Organik yakıt mı? Elektrikli otomobil mi?
Uluslararası alanda belirlenen iklim koruma hedeflerine taşıt trafiği alanında da ulaşabilmek için yenilenebilir ve karbondioksit salınımı düşük enerji kaynaklarının kullanımı büyük önem taşıyor. Bu noktada iki seçenek bulunuyor. Bu seçeneneklerden birincisi organik kaynaklardan üretilen yakıtların kullanımı. Ancak yılda 15.000 km mesafe kateden bir aracın biyodizel ihtiyacını karşılamak için, 7.000 metrekarelik verimli toprağın kullanımı gerektiğinden, doğal çeşitliliği ortadan kaldırma ihtimali olan bu yöntemin yararlılığı pek çok uzman tarafından şüpheyle karşılanıyor. İkinci alternatif ise güneş, rüzgar ya da su gücüyle üretilmiş elektrik tüketen araçların kullanımı. Ortalama büyüklükteki bir evin çatısının yarısından (45 m2) elde edilecek güneş enerjisi, 15.000 km yol kat edecek kadar güç sağlayabiliyor.

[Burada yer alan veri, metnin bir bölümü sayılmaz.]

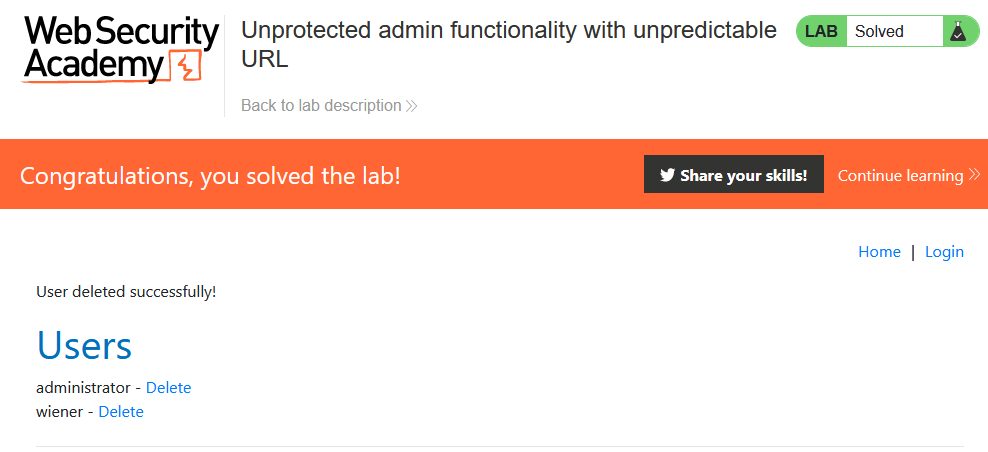Click the Solved status label
Viewport: 988px width, 452px height.
(879, 32)
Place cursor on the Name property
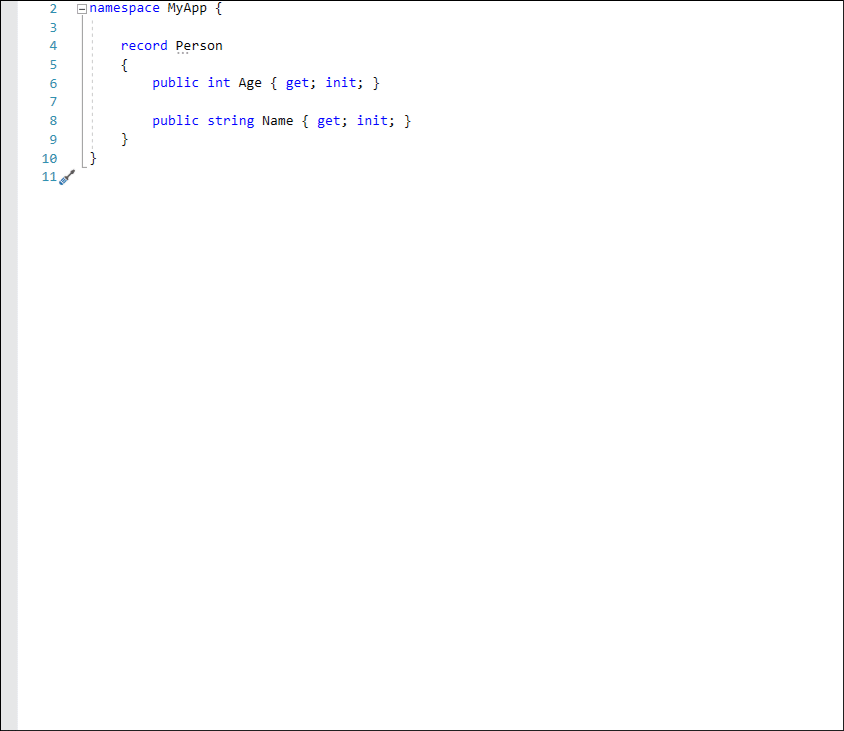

Daha az CO, az gürültü, az toz
Almanya'da trafikteki şahsi araçların kilometre başına karbondioksit salınımı 155 gramken, ortalama bir elektrikli otomobilde bu oran 90 grama düşüyor. Bu rakam Almanya'da enerji üretminde kömürün görece yüksek payından kaynaklanıyor. Eğer sadece rüzgar enerjisiyle üretilmiş enerjiyle şarj edilebilirse, doğaya salınan karbondioksit miktarı kilometre başına 3 gram gibi çok düşük bir değere iniyor.

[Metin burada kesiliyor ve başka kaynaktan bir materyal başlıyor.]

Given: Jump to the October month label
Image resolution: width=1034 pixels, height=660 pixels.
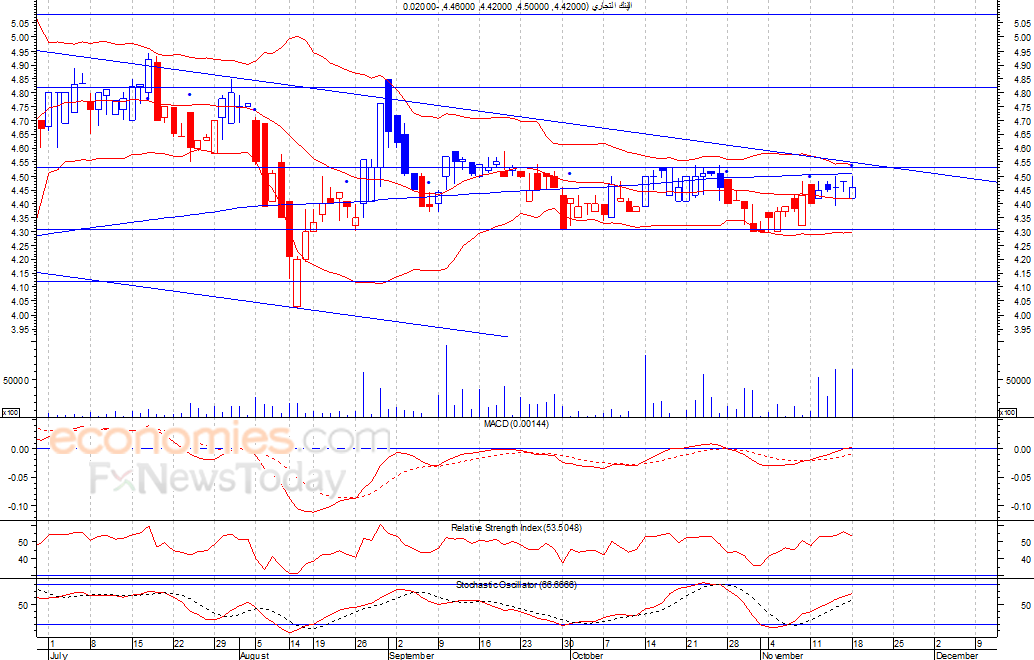Looking at the screenshot, I should tap(587, 655).
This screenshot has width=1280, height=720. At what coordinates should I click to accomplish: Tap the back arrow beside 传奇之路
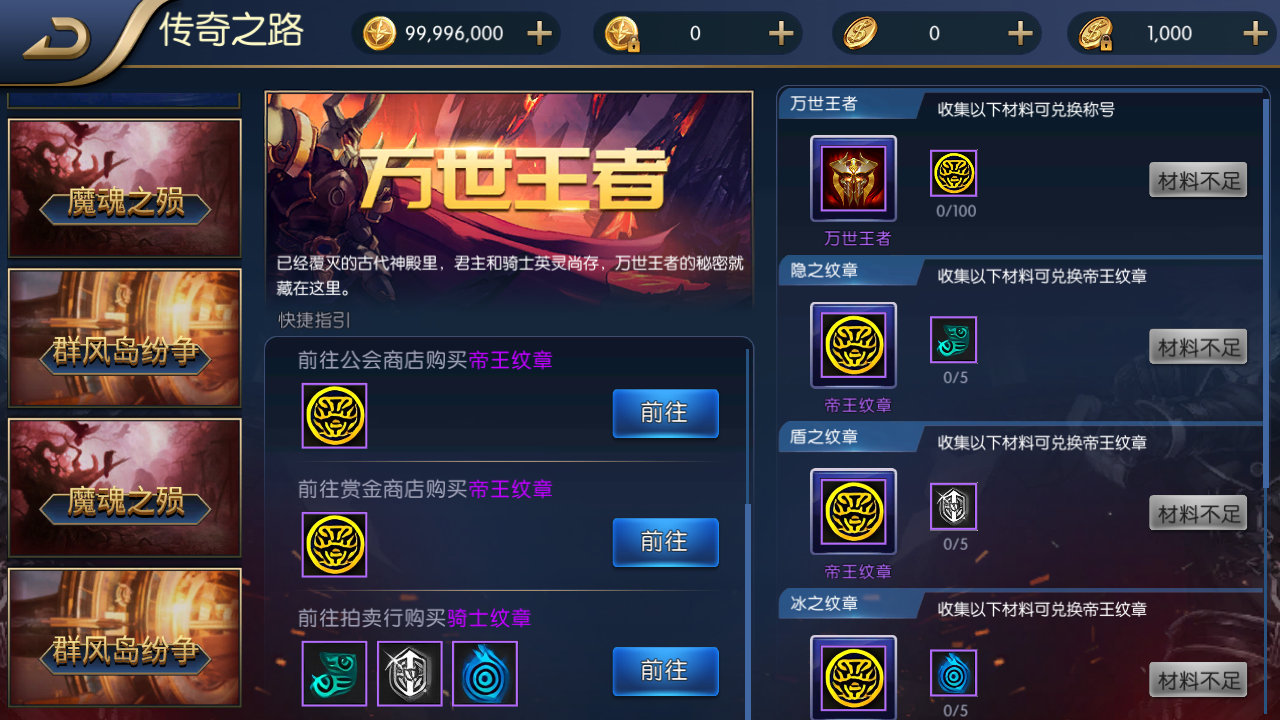tap(56, 39)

Diğer yandan elektikli araçlar, daha az toz ve ozona zararlı maddeler üretiyorlar. Motorları çalışmadığında ses çıkarmayan ve kontağı açıldığında gürültü yapmayan elektrikli otomobiller gürültünün önlenmesi adına da önemli bir avantaj sağlıyorlar. Yüksek hızlarda dahi elektikli araçlar, diğer otomobillere göre % 50 oranında daha az ses çıkarıyorlar.
Dezavantaj: Kısa mesafe, pahalı maliyet
Elektrikle çalışan otomobillerin en önemli dezavantajlarından biri, ulaşabilecekleri mesafenin diğer araçlara göre oldukça kısa kalması. Ortalama bir elektrikli otomobil ile
azami 200 km'lik mesafe kat edilebiliyor. Ardından aracın yeniden şarj edilmesi gerekli. Özel şarj metodları ile, yarım saatlik sürede aracın bataryasının % 80 oranında doldurulması mümkün. Üst sınıftan kimi araçlar günümüzde tam dolu bataryalarıyla 500 km mesafe kat edebiliyorlar.
Elektrikli araçların bir diğer dezavantajı ise yakıt ile çalışan araçlara göre yüksek satın alma maliyetleri. Buna karşın tüm büyük otomobil üreticilerinin elektrikli araç üretimine yönelmeleri ile, seri üretimdeki artışın önümüzdeki yıllarda fiyatları düşürmesi beklenebilir. Diğer yandan benzin ve dizel yakıt maliyetlerinin günden güne artışı elektrikli araç kullanımını daha cazip hale getirmekte.